On Why Science Is Fun

July 17, 2008

It’s been slow going over here at the Book Mill.  I’m reading A Short History of Nearly Everything, which is enjoyable, but it is taking a long time to read.  I do almost all of my reading on the train, and let me tell you, reading about the theory of relativity and the history of quantum physics at 8am is a challenge.  Read about superstring theory, or take a nap?  Lately I’ve been choosing napping instead of reading. 

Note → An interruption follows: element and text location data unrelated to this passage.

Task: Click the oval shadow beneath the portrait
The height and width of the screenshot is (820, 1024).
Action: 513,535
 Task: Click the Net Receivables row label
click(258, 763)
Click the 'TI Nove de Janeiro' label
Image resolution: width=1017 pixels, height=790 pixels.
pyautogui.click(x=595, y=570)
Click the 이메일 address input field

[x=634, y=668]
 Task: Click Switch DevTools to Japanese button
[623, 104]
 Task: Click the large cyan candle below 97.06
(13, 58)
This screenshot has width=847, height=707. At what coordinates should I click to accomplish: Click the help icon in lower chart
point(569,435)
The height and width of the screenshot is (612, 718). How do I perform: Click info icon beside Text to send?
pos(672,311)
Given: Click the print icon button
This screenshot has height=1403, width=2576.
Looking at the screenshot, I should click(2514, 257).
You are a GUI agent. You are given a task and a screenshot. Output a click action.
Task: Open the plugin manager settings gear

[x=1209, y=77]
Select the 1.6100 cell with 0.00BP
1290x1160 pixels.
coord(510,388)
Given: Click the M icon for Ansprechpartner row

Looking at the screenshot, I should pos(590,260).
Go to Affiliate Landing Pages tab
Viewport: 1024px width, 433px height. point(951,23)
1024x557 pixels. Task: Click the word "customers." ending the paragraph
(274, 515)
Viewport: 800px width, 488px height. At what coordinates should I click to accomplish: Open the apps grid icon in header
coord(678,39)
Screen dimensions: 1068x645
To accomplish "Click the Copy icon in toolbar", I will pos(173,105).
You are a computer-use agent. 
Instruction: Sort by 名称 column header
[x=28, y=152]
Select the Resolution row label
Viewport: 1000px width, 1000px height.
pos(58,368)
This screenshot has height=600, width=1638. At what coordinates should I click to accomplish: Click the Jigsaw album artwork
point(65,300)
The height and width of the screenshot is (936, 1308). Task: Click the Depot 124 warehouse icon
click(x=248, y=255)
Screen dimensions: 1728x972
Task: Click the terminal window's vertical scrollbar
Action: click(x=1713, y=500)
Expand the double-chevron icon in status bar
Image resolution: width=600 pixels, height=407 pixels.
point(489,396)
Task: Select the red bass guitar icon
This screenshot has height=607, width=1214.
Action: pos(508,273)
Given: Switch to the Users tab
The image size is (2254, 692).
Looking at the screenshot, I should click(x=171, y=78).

But, this is some great writing.  The idea of the book just came from Bill Bryon’s natural curiosity on how things work and his dissatisfaction with boring old science textbooks and how they suck all of the fun out of science.  Anyway, I love this book.  Everyday I learn something new.  I get to work and I tell Sashana what I’ve learned and we talk about quantum leaps and how electrons can be nowhere and everywhere at the same time.  Here’s something interesting I learned:

It isn’t possible, in any practical terms, to draw the solar system to scale.  Even if you added lots of fold-out pages to your textbooks or used a really long sheet of poster paper, you wouldn’t come close.  On a diagram of the solar system to scale, with Earth reduced to about the diameter of a pea, Jupiter would be over a thousand feet away and Pluto would be a mile and half distant (and about the size of a bacterium, so you woudn’t be able to see it anyway).

Also, when a baseball is thrown at 100mph from the pitchers mound, it gains about 0.000000000002 grams by the time it reaches home plate.  Isn’t science awesome?